Emma volvió a reírse y levantó la cabeza, adormilada.

–Pero Dex…

–¿Qué, Em?

–¿Y si hoy no llueve?

–¿Mmm?

–¿Qué harás luego?

Decirle que tiene un compromiso.

–Pues no gran cosa –dijo él.

–¿Hacemos algo, entonces? Juntos, digo.

Espera a que se duerma, y vete disimuladamente.

–Ah, bueno… Vale, hacemos algo.

Emma dejó caer otra vez la cabeza en la almohada.

–Un nuevo día –murmuró.

–Un nuevo día.

Capítulo 2

Vuelta a la vida

SABADO 15 DE JULIO DE 1989

Wolvwehampton y Roma

Vestuario de chicas

Instituto Secundario Stoke Park

Wolverhampton

15 de julio de 1989

Ciao, Bello!

¿Cómo estás? ¿Qué tal Roma? Mucho hablar de la Ciudad Eterna, pero yo llevo dos días en Wolverhampton, y se me ha hecho bastante eterno. (Aunque puedo revelarte que aquí el Pizza Hut es de primera, de primera.)

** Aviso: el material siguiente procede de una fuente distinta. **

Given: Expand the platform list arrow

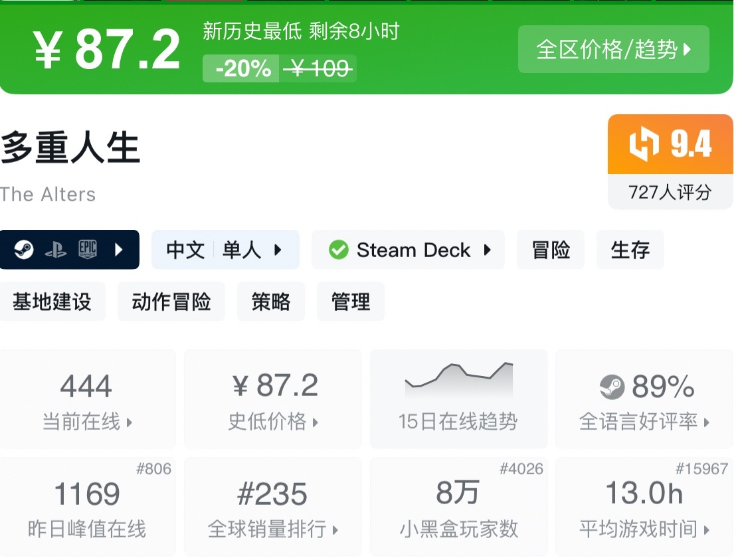Looking at the screenshot, I should point(119,250).
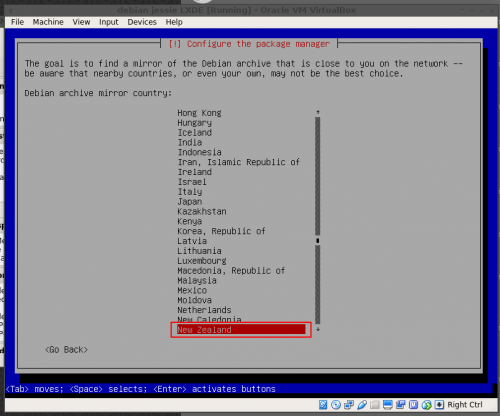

Desde la última vez que nos vimos decidí aceptar el trabajo que te comenté, el de la cooperativa teatral Sledgehammer, y llevamos cuatro meses preparando, ensayando y de gira con Cargamento cruel, una superproducción subvencionada por el Arts Council sobre la trata de esclavos, explicada con historias, canciones populares y unas dosis bastante impactantes de mimo. Te adjunto un folleto mal fotocopiado, para que veas que la cosa es de nivel.

Cargamento cruel es una obra TE –o sea, Teatro Educativo– dirigida a chicos de entre once y trece años, que parte de una idea tan provocadora como que el esclavismo era malo. Yo hago de Lydia, el… mmm… pues sí, el papel PROTAGONISTA, la hija mimada y creída del pérfido sir Obadiah Kruell –¿te das cuenta por el nombre de que no es buena persona?–, y en el momento culminante de la función caigo en que todo lo bonito que tengo, todos mis vestidos –señalar vestidos– y joyas –ídem–, están comprados con la sangre del prójimo (¡bua, bua!), y que me siento sucia (mirar manos fijamente, como si VIERAS LA SANGRE), sucia hasta la MÉÉÉDULA. Es un material con mucha fuerza, aunque ayer por la noche lo estropearon unos críos tirándome Maltesers a la cabeza.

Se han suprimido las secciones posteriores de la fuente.